Genetic Testing and Counseling
Approximately 10% of thyroid cancer cases are considered to be hereditary. There are a number of hereditary cancer conditions, which can include a diagnosis of thyroid cancer, such as Cowden syndrome, Familial Adenomatous Polyposis (FAP) and Multiple Endocrine Neoplasia. The type of thyroid cancer is very important in classifying which, if any, hereditary condition may be involved.

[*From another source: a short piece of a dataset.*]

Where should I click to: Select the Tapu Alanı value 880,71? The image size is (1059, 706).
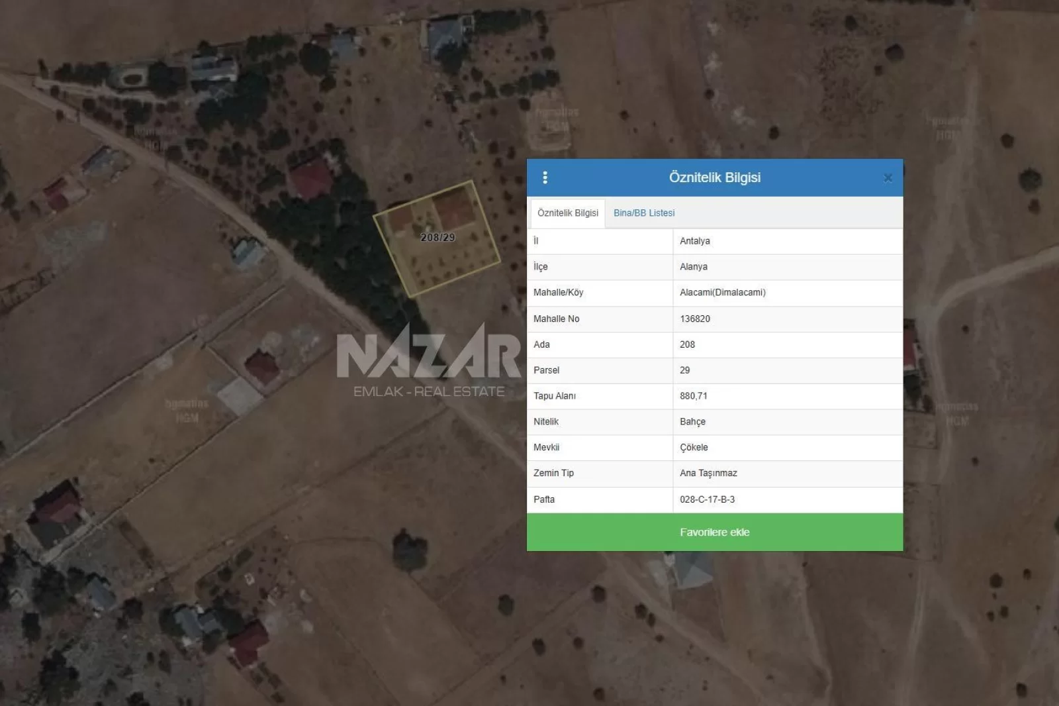coord(693,396)
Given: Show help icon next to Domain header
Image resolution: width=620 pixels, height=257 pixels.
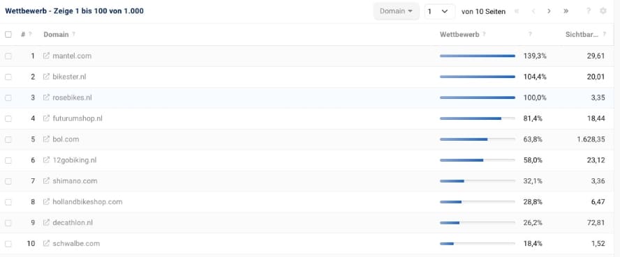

Hereditary cancer risk assessment and genetic consultation is recommended for all individuals with a diagnosis of medullary thyroid cancer and for other types of cancer, depending upon the family history. Confidential genetic counseling and testing is available through Hoag’s Hereditary Cancer Program to provide patients and physicians with the information necessary to create a plan for early detection and/or reducing the risk of developing cancer.
Tumor Board
Hoag’s Thyroid Cancer Program Team meets regularly to discuss every new patient in the program. At these meetings, our surgical oncologists, medical oncologists, radiation oncologists, pathologists, radiologists, endocrinologists and dedicated clinical nurse navigator review patient history, imaging and tissue slides, making collaborative decisions to provide the best outcome for each patient on an individualized basis.
Clinical Trials
One of the many advantages Hoag provides is the opportunity for patients to participate in clinical trials. As a member of the International Thyroid Oncology Group, Hoag works collaboratively with a multidisciplinary team of leading physicians, scientists, and advocates to test the safety and effectiveness of new strategies for diagnosing and treating cancer. If you’re eligible to take part, you may have access to new treatment options that aren’t widely available elsewhere.